The problem is: Given compact set A with positive finite volume (eg. ball,cube), what happens to $P_{x}(T_{A}>t)$ as $t\to \infty$, where $T_{A}=inf_{t>0}(B_{t}\in A)$ and x is in the "exterior" of A (consider A to be a solid object, then x is in the complement).

More specifically, do we have for all finite t: $P_{x}(\infty>T_{A}>t)>0$ for $d\geq 3$?

Also, do we have decay estimates of $P_{x}(\infty>T_{A}>t)$?

In d=1,2, Brownian motion is recurrent and so $P_{x}(T_{A}>t)=0$ as $t\to \infty$. I want to know the behavior of $P_{x}(T_{A}>t)$ for $d\geq 3$ as $t\to \infty$. For example does it decay exponentially? Is it always positive?

What are the methods I can use to study this problem (eg. Wiener Sausage asymptotics, Feyman-Kac etc)?
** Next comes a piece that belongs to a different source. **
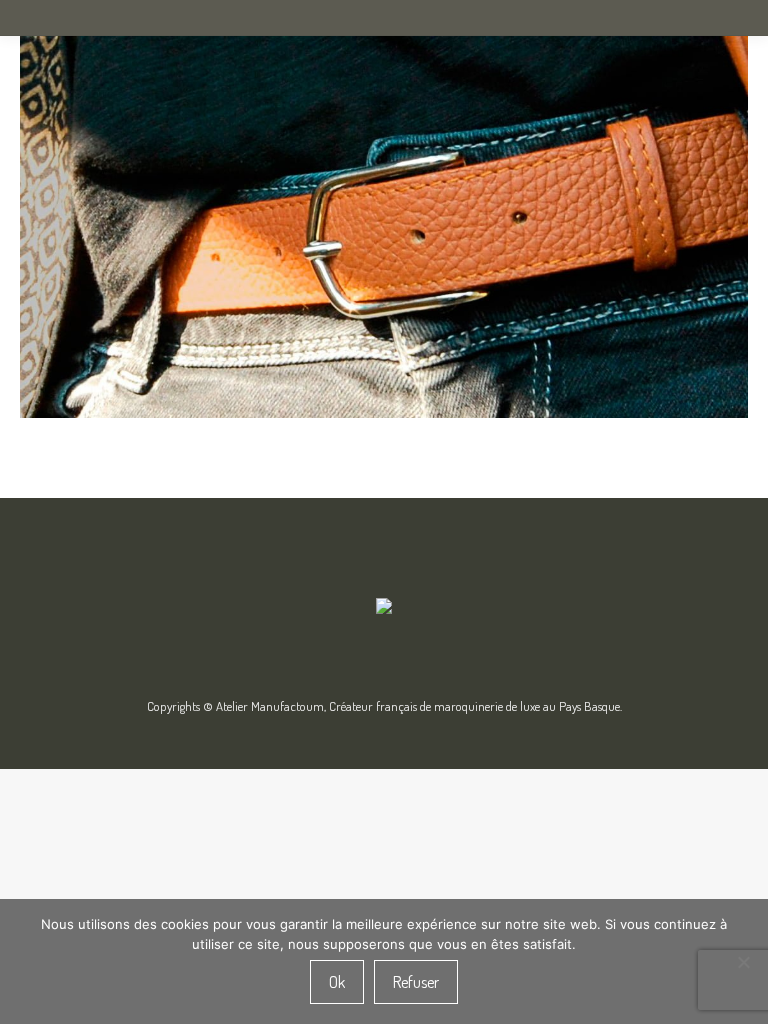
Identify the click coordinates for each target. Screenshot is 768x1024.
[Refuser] (743, 962)
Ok (337, 982)
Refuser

I am also curious, how far we've gone in finding densities of stopping times for various shapes. For $T_{a}=inf_{t>0}(B_{t}=a)$, we have $P(T_{a}>t)=\int_{t}^{\infty}\frac{a}{\sqrt{2\pi(s-t)^{3}}}e^{\frac{-a^{2}}{2(s-t)}}ds$ and for the sphere $P_{x}[t<T_{B_{0,r}}<\infty]=\int_{t}^{\infty}(\frac{1}{4\pi s^{3}})^{1/2}\frac{r(|x|-r)}{|x|}e^{-\frac{(|x|-r)^{2}}{4s}}ds$

Any help will be appreciated.

Thanks